* PROBLEM TO SOLVE *
Count the lines in the entries that contain "screenshot". Say the number and nothing more.

* MATERIAL TO PROCESS *
--- START ---
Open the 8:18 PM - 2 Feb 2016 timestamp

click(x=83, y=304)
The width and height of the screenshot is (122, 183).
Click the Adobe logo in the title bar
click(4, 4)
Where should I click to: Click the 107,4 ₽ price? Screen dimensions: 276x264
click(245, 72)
--- END ---
--- START ---
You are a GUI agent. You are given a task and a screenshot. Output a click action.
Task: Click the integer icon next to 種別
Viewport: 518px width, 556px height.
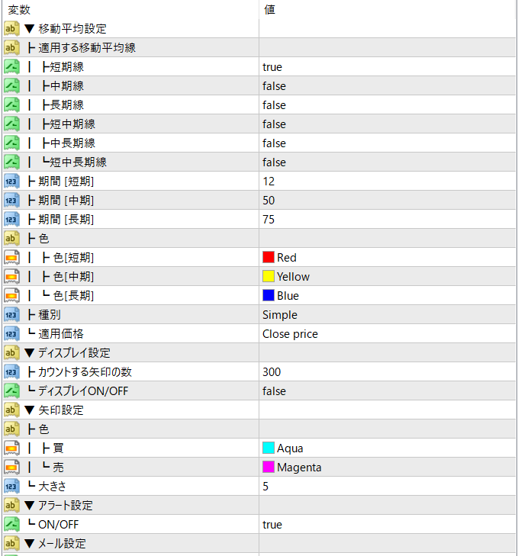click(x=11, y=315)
--- END ---
* RESPONSE TO THE EXERCISE *
2